Przejdź do głównej zawartości

Podsumowanie listopada

źródło: pinterest
Listopad. Przez wiele osób miesiąc wprost znienawidzony. Ja zaczęłam go lubić i właściwie jakoś tak smutno, że już mija. Jeszcze tylko święta, miesiąc tego roku i 2016. Studia co dwa tygodnie sprawiają, że jakoś tak czeka się cały czas na te trzy dni i wydaje się, że czas pędzi jeszcze szybciej. Dlatego zaczęłam doceniać takie malutkie sprawy- jeden plus. Drugi plus to fakt, że studia nauczyły mnie cierpliwości. Wszyscy ze zniecierpliwieniem spoglądają na tablicę z rozkładami jazdy, a ja niewzruszenie czekam. I tak kiedyś przyjedzie. Nie przyspieszę go.

Nauki jest tyyyyle, pierwsze kolokwium za mną, pierwsza 4 + też. Emocje były niesamowite, radość jeszcze większa. Nie spoczywam jednak na laurach. Mam swój cel i tego się trzymam.
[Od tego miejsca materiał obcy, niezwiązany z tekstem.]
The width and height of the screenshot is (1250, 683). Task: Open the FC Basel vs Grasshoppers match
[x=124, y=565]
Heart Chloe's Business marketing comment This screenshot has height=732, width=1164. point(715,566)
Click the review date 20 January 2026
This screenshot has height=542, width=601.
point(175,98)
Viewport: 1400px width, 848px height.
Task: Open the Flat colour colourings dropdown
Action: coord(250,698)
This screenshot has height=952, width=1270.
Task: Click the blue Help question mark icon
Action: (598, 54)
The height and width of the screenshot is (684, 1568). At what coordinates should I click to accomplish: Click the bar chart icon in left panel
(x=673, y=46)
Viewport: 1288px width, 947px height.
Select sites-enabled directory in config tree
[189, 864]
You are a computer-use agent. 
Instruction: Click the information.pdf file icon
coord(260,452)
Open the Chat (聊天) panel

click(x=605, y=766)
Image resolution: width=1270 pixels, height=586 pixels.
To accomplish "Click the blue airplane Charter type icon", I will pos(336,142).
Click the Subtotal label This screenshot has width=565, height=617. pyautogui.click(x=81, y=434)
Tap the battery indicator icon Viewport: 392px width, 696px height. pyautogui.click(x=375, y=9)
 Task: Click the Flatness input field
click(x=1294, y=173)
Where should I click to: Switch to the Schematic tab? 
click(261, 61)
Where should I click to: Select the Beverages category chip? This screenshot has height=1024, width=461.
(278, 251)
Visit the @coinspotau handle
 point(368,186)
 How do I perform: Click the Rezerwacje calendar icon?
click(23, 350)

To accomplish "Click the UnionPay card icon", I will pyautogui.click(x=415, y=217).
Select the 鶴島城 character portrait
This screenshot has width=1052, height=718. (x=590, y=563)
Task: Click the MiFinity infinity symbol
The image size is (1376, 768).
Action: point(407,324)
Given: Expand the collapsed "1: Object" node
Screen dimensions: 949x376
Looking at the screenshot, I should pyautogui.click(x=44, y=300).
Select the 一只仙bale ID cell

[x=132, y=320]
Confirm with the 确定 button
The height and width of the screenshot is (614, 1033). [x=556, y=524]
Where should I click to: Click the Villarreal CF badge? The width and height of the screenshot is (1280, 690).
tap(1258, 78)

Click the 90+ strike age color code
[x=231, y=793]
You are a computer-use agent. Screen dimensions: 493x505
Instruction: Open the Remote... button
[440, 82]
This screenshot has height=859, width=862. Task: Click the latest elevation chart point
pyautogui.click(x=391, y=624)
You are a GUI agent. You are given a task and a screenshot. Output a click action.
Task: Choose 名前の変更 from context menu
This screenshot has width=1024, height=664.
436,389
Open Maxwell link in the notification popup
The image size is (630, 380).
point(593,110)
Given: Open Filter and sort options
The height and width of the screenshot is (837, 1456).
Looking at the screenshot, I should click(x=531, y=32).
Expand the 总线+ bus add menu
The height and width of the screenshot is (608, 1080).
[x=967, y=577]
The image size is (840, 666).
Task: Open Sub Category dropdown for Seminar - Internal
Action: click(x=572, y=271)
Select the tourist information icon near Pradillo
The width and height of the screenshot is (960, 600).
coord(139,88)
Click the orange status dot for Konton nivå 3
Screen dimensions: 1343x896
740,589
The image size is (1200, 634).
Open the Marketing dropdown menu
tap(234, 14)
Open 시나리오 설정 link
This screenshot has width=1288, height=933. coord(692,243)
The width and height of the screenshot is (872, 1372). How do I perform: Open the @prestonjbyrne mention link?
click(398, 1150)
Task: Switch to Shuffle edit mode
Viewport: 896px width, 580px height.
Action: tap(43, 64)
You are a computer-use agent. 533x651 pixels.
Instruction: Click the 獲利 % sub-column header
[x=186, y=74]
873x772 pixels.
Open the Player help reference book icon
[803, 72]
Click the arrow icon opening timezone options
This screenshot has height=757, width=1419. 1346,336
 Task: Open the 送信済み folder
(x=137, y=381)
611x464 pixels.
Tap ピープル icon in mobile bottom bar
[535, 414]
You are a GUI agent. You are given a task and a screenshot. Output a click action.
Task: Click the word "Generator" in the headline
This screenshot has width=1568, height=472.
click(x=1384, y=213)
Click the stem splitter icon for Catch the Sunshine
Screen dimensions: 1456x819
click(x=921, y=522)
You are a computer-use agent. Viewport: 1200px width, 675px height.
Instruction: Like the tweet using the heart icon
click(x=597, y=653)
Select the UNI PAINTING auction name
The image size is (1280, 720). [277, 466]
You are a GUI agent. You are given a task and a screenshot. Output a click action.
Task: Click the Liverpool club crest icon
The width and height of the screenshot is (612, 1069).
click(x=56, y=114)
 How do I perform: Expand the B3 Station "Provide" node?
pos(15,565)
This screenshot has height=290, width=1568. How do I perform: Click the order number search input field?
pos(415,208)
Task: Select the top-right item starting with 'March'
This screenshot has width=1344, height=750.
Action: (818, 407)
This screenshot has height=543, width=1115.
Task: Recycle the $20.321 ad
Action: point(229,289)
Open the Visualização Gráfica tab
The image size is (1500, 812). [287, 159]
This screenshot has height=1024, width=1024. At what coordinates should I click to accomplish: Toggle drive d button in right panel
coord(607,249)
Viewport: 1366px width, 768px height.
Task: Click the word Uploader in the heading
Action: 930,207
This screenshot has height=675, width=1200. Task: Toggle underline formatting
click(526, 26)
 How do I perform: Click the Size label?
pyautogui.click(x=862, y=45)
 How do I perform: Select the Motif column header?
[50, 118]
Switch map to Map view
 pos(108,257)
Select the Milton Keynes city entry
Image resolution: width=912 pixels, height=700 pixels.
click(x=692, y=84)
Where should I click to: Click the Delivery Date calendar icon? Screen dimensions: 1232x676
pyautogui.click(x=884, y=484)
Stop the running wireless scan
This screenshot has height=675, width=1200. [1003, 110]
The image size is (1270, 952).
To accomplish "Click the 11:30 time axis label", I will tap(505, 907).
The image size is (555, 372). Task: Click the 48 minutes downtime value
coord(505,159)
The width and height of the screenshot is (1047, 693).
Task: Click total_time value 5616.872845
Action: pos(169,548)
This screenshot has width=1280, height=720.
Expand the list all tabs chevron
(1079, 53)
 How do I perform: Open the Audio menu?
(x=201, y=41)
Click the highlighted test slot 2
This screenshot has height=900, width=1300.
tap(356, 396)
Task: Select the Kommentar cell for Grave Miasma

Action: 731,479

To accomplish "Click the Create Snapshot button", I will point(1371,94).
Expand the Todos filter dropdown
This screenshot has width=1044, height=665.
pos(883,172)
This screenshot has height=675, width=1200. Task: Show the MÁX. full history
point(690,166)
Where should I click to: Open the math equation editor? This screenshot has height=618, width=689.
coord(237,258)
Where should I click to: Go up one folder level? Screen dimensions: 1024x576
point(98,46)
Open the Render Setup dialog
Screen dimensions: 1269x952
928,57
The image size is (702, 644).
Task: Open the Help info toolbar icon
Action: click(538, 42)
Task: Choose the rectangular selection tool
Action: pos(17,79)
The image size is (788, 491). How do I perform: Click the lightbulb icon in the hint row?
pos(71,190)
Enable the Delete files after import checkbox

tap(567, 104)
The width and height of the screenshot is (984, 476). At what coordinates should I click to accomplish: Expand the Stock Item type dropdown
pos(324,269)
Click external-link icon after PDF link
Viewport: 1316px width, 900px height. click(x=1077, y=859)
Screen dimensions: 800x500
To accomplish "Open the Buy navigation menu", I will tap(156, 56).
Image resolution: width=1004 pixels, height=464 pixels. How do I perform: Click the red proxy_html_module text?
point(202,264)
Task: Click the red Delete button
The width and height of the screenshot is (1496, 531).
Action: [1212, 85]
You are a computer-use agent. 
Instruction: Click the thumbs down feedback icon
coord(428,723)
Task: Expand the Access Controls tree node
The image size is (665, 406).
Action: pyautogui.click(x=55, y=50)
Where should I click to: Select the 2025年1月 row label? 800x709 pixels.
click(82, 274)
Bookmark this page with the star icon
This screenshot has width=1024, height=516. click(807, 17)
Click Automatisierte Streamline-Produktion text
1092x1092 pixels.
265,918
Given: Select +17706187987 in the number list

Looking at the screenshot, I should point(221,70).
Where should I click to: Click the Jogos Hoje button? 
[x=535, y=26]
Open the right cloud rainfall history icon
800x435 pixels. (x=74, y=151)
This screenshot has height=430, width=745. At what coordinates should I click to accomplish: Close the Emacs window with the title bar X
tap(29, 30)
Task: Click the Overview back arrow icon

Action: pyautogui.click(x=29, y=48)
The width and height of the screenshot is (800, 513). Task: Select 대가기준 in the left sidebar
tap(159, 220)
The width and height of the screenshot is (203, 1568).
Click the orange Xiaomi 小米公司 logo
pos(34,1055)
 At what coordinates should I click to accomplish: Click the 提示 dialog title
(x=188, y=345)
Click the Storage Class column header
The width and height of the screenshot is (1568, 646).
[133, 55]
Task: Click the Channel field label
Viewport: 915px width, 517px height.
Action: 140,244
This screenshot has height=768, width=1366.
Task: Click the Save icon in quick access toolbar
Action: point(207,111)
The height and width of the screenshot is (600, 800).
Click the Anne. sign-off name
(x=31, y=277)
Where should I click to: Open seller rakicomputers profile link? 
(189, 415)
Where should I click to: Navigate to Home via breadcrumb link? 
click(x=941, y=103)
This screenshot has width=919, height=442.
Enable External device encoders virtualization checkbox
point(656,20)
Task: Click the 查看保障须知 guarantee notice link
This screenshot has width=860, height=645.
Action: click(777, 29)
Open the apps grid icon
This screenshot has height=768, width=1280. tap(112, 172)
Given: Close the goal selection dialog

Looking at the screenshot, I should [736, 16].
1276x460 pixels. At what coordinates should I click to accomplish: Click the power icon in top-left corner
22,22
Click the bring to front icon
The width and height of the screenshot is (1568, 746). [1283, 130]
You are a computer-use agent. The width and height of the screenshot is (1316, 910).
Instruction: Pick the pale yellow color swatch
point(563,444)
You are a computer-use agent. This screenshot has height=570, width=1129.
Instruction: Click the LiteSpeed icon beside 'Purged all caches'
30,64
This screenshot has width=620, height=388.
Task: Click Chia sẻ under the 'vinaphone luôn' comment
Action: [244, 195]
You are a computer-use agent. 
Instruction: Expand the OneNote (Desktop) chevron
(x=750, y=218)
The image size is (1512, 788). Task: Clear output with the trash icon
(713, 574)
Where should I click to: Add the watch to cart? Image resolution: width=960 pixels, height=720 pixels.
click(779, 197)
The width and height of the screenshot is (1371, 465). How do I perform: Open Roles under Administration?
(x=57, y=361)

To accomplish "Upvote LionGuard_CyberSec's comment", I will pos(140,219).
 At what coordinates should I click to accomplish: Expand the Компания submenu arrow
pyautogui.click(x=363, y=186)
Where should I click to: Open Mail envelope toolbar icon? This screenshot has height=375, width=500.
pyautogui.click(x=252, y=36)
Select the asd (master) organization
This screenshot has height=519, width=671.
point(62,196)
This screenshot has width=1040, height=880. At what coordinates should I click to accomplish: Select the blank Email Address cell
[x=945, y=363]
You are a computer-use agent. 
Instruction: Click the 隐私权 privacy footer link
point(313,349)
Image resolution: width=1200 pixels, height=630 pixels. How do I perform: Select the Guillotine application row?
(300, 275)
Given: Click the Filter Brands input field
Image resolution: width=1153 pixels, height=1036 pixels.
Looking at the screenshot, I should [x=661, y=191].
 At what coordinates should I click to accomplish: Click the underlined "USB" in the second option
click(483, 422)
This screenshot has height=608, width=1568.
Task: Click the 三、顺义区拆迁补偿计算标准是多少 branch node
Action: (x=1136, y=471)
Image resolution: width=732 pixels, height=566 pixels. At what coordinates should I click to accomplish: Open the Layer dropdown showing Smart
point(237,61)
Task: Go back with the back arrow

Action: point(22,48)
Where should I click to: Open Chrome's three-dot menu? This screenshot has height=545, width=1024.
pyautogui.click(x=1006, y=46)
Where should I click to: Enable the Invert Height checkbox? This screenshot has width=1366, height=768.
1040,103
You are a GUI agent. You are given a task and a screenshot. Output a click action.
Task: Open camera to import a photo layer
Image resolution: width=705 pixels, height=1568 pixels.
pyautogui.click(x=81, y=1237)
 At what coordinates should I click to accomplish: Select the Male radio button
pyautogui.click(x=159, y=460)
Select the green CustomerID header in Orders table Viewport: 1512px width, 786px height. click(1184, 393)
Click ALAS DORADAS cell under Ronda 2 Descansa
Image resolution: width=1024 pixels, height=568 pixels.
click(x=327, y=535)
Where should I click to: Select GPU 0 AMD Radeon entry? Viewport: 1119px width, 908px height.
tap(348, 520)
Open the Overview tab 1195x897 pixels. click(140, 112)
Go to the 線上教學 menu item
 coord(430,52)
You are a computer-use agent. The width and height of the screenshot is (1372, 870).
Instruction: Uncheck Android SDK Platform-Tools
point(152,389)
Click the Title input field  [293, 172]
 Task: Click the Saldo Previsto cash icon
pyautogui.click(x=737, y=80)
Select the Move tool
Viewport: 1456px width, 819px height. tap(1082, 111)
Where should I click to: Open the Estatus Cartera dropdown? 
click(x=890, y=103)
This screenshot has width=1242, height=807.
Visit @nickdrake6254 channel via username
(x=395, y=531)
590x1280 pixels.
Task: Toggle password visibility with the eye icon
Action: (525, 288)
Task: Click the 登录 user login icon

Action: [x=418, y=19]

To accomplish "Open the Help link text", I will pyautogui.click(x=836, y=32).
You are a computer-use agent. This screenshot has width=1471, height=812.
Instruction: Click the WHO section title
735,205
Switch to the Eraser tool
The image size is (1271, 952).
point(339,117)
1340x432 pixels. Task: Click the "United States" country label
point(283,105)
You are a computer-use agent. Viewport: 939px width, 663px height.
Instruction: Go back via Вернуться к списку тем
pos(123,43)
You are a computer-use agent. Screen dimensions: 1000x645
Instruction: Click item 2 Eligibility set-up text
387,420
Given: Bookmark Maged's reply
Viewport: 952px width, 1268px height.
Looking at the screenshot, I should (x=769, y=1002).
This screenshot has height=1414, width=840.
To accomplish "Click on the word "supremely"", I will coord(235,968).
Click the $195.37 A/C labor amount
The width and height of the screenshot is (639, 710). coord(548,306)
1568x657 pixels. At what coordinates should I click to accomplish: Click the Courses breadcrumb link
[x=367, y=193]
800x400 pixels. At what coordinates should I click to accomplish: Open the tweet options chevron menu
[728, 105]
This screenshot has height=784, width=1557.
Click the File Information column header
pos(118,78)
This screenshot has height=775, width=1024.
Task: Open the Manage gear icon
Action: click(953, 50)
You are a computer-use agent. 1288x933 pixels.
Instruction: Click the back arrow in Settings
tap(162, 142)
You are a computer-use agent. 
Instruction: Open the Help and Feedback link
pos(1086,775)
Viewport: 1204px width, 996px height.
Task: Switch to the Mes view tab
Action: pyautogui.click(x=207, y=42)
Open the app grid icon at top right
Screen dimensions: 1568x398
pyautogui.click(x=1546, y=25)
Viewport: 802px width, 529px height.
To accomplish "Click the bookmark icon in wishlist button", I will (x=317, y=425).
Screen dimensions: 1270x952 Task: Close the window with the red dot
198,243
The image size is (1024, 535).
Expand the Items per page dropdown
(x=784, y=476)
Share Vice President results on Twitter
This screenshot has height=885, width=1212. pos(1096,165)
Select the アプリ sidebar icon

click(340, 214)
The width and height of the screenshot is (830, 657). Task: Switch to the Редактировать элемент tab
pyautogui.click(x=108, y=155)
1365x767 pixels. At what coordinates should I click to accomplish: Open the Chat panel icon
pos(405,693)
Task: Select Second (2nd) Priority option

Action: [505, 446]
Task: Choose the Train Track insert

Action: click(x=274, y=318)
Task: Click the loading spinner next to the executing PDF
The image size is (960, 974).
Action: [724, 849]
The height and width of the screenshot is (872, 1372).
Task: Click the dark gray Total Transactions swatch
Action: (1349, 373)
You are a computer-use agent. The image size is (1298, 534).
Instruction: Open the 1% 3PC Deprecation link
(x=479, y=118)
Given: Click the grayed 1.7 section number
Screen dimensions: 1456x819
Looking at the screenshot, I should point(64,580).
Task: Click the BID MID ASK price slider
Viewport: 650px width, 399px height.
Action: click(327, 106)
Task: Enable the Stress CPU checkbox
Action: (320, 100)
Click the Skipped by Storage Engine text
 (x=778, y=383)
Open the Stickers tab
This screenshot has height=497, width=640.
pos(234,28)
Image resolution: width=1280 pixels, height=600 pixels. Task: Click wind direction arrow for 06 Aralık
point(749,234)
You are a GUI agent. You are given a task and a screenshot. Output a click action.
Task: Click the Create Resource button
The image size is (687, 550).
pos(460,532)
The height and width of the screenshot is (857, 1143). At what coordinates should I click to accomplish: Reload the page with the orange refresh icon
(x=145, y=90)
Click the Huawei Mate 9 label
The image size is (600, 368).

Co do podsumowania to zacznę chyba od książek. Wydawało mi się, że w tym miesiącu jest ich bardzo malutko. Zaczęłam liczyć i okazało się, że przeczytałam 10 książek. Wynik piękny. Jestem z niego dumna :)

Dużo w tym miesiącu kombinowałam z jedzeniem. Spróbowałam pieczonego tofu :( Może nie jest tak źle ze smakiem, przecież tofu nabiera smaku tego w czym akurat je zamarynujemy. Konsystencja jest taka gumowata, zupełnie mi nie odpowiada. Dalsze eksperymenty zakończyły się już powodzeniem. 


Jakość tych zdjęć mówi wyraźnie, że były robione kalkulatorem. Trudno, może mniej więcej zobrazuję o co mi chodzi.
Narzeczony kocha kurczaka z KFC. Praktycznie potrafi zjeść jeden kubełek całkiem sam. Żeby było troszkę taniej postanowiłam zrobić coś takiego w domu. Zabawy jest na kilka godzin, efekt satysfakcjonuje.
Pierś z kurczaka, może być też udko z indyka jak w moim przypadku kroimy na cieniutkie paseczki. Polewamy łyżką oleju, sypiemy ulubionymi przyprawami, wrzucamy zgnieciony ząbek czosnku, który później wyjmiemy.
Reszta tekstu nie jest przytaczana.